Does AMD app SDK OpenCL on CPU compiler optimized for the X64 platform?

Discussion created by zhuzxy on Jun 23, 2011
Latest reply on Jun 27, 2011 by MicahVillmow


    I have a question regarding on the OpenCL on CPU for AMD APP.

    I have made a simple test OpenCL code, which just did a lot of add in a loop to test the OpenCL performance. The CL code only include 1 work group and 1 work item, and I also made an C reference code on CPU doing the same thing. I assume the performance should be similar, but what I found is when using reference code on CPU and select the platform to be X64 , the reference code result is much faster( about 50%) than OpenCL on CPU. And if I select the reference code to run on win32 platform, the result is some similar with OpenCL on CPU.

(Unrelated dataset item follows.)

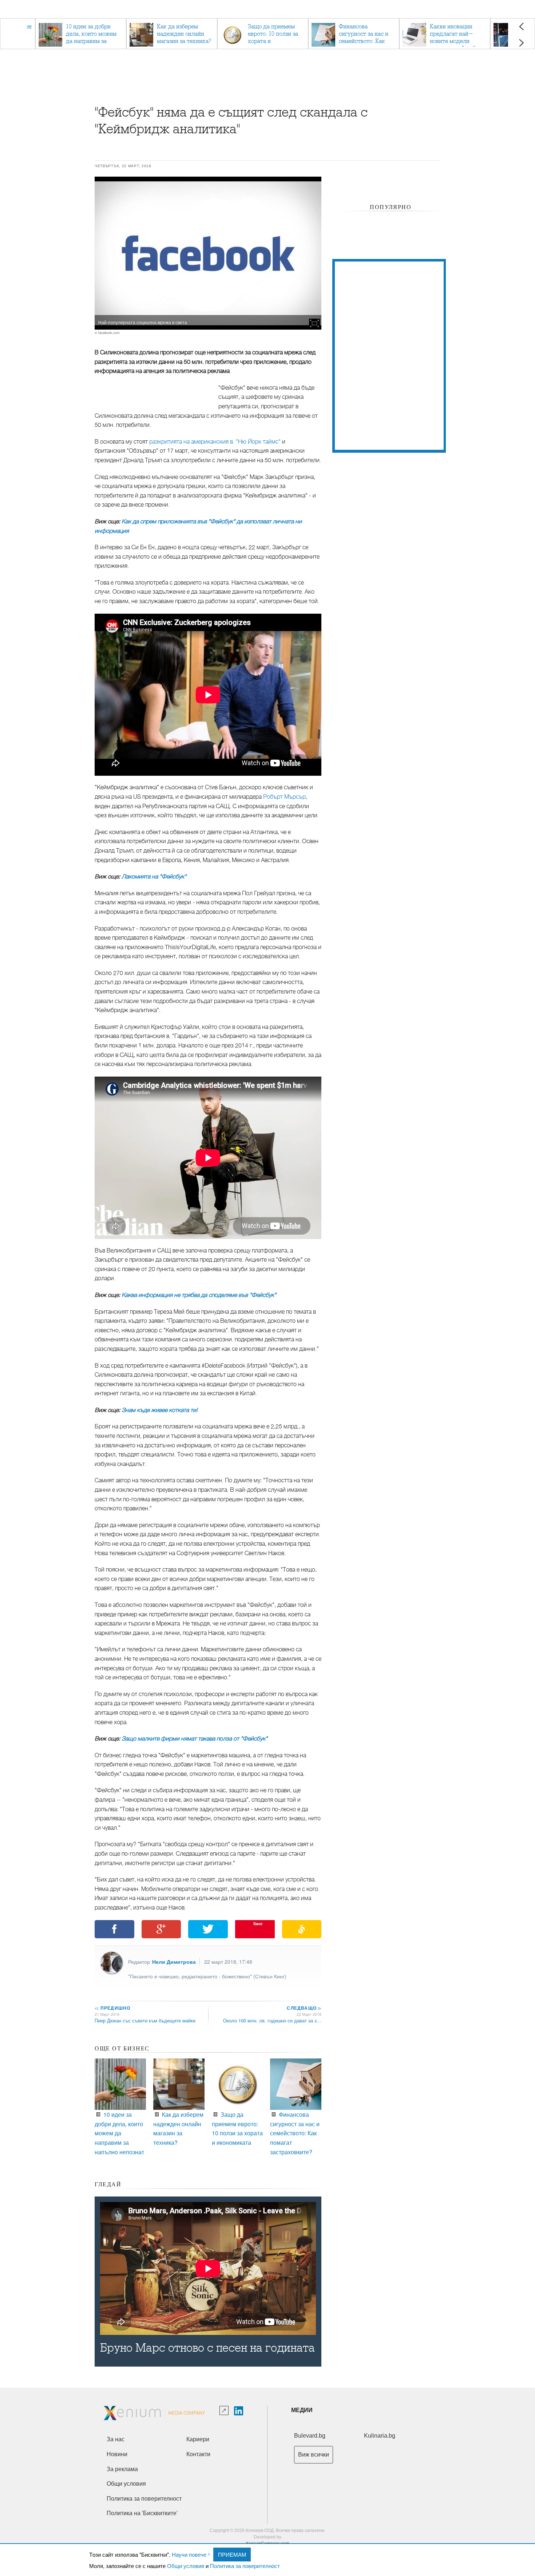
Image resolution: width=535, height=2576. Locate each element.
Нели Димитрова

  My question is does the AMD APP OpenCL compiler optimized for the X64 platform or only for W32 platform? And how can I verify it. Can anyone give me some instructions or suggestions?

I used AMD kernel analyzer to analysis my CL code and generate the X86 assembly instructions as below.

// only paste the vector add part of the code.

// the CL source code is vec[c] = vec[a] + vec

// where vec is char16 data type

 movdqa (%ebx), %xmm0
 addl $16, %ebx
 paddb (%esi), %xmm0
 addl $16, %esi
 movdqa %xmm0, (%ebp)
 addl $16, %ebp
 decl %edx
 jne LBB0_5
 jmp LBB0_3